Mutiny Against the Messiah

Spy Wednesday

Then Judas Iscariot, who was one of the twelve, went to the chief priests in order to betray him to them. (Mark 14:10)

The chief priests wanted Jesus dead. But they couldn’t kill him in the open. No, the people liked him too much. And their public image was fragile enough as it was. Jesus had seen to that. The temple-cleansing. The parables. The shrewd evasion of every verbal trap they could drum up. They needed a way to pounce on him in private. And it had to be quick.

He was in Jerusalem, so the time was ripe. But Passover was in two days. Two days. What would they do?

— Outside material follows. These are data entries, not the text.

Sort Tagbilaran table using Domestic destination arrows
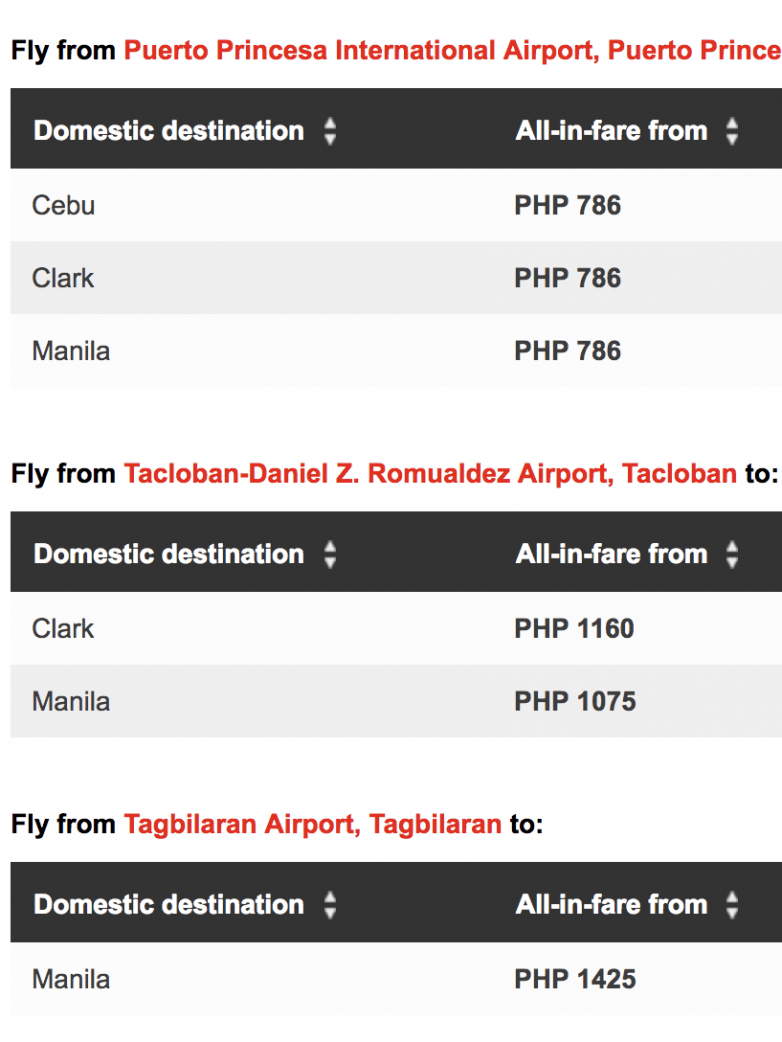The height and width of the screenshot is (1042, 782). (330, 905)
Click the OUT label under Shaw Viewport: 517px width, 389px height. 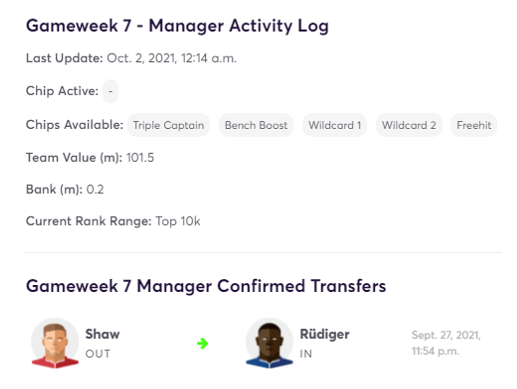pyautogui.click(x=98, y=354)
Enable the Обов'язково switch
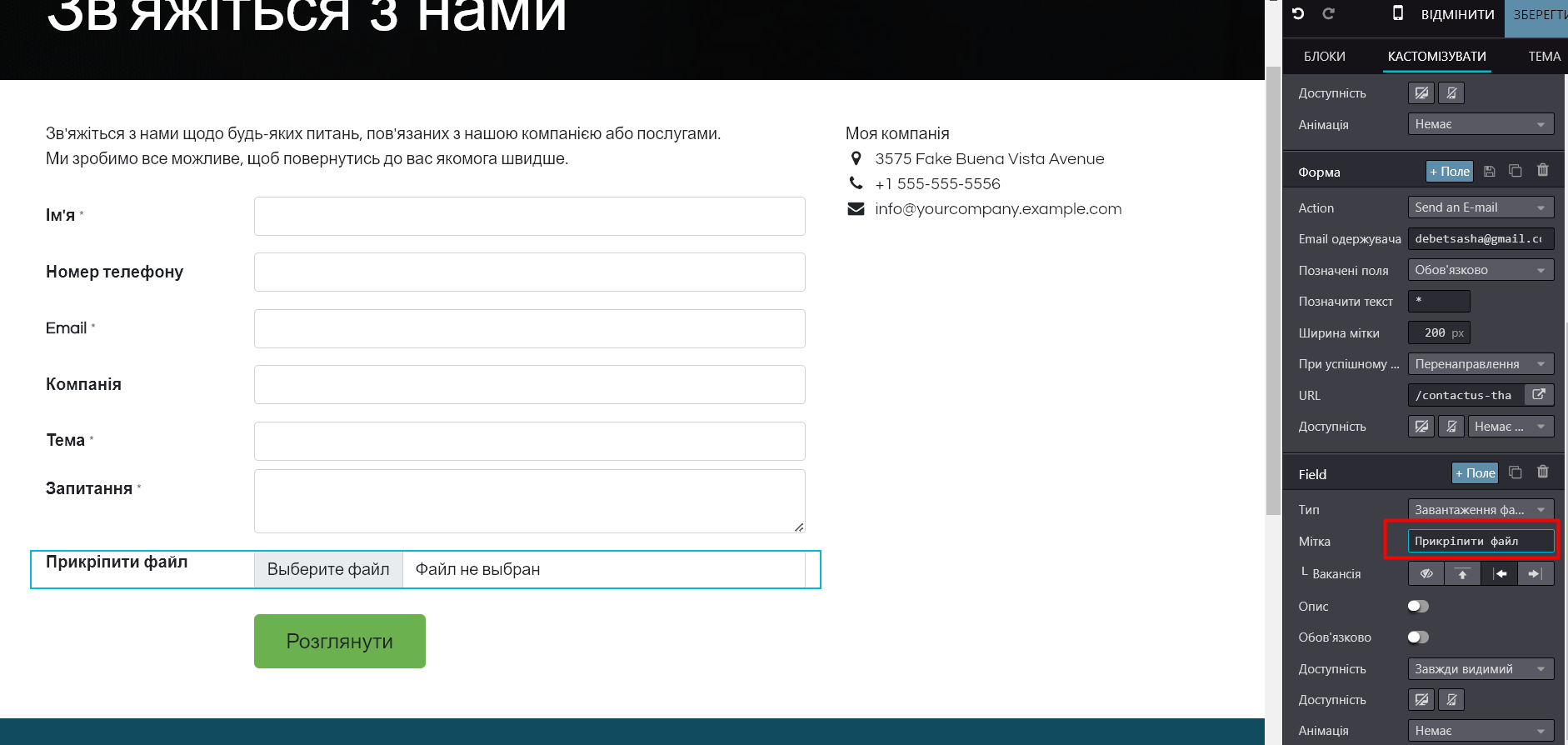The image size is (1568, 745). (1418, 638)
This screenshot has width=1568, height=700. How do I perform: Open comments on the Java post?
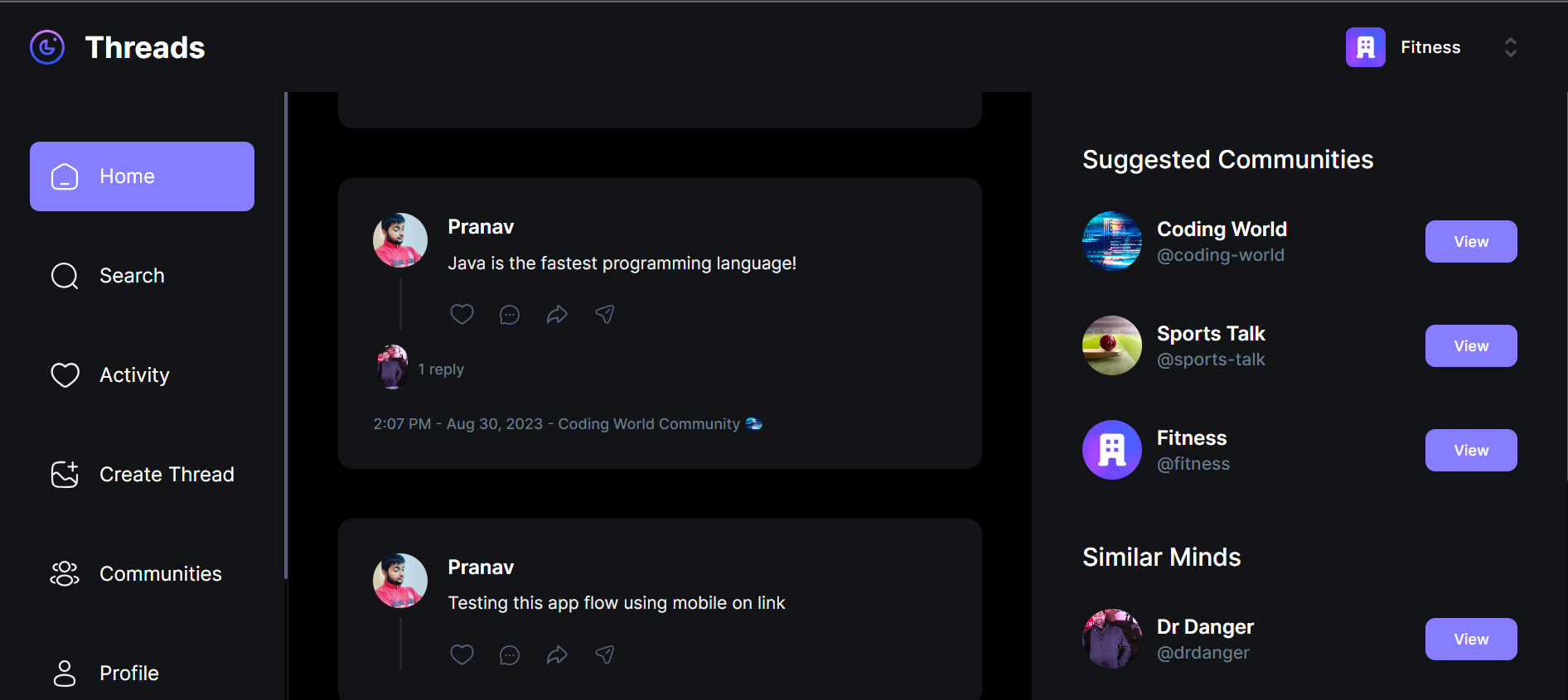tap(510, 314)
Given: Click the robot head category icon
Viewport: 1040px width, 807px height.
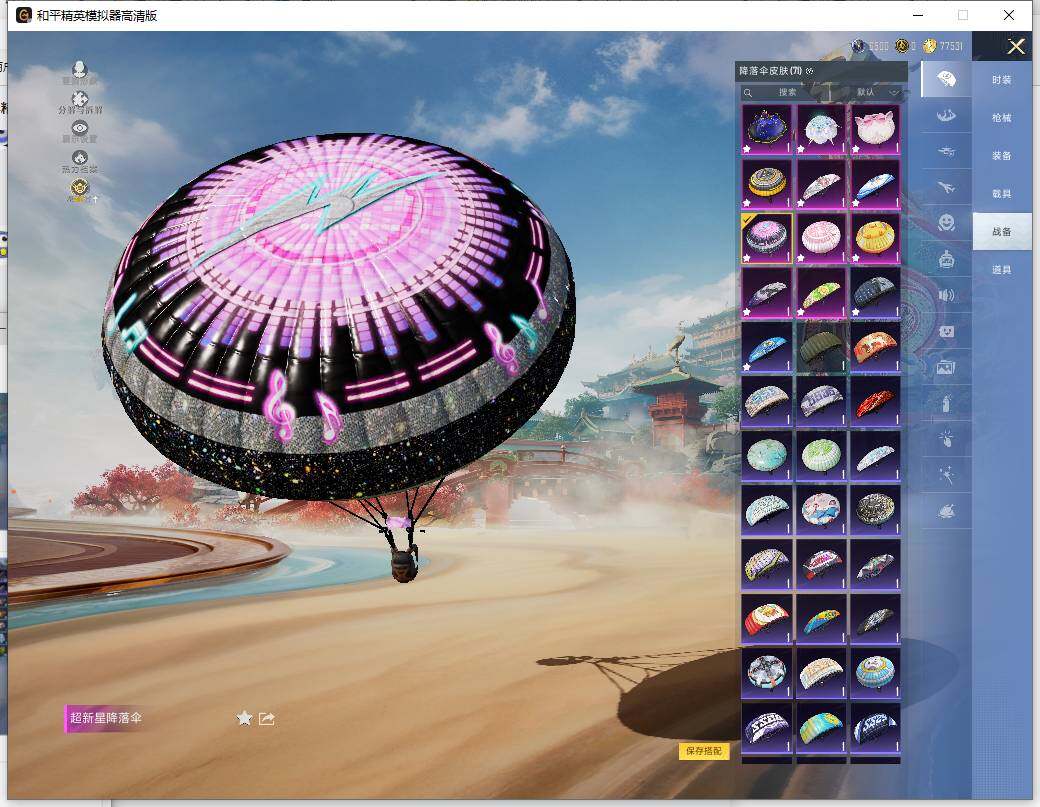Looking at the screenshot, I should pyautogui.click(x=946, y=258).
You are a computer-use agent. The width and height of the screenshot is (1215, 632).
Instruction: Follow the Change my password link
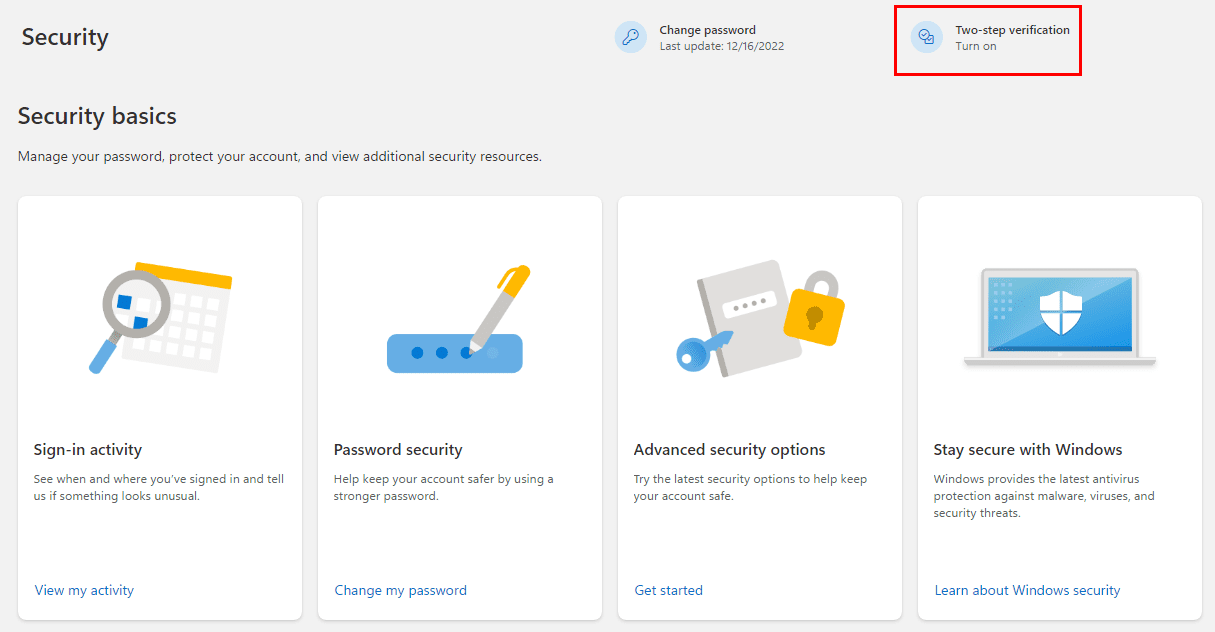click(x=400, y=590)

At this point in Mark 14, we leave the chief priests to their bloodlust and hand-wringing and shift our attention to a house in Bethany, just a couple miles east of Jerusalem. Simon the leper was hosting a meal. Jesus, the disciples, and some others were reclining around the dinner table. And then she came. John 12:3 tells us that the woman was Mary the sister of Lazarus, but Mark is content to leave her nameless: “A woman came with an alabaster flask of ointment of pure nard, very costly, and she broke the flask and poured it over his head” (Mark 14:3).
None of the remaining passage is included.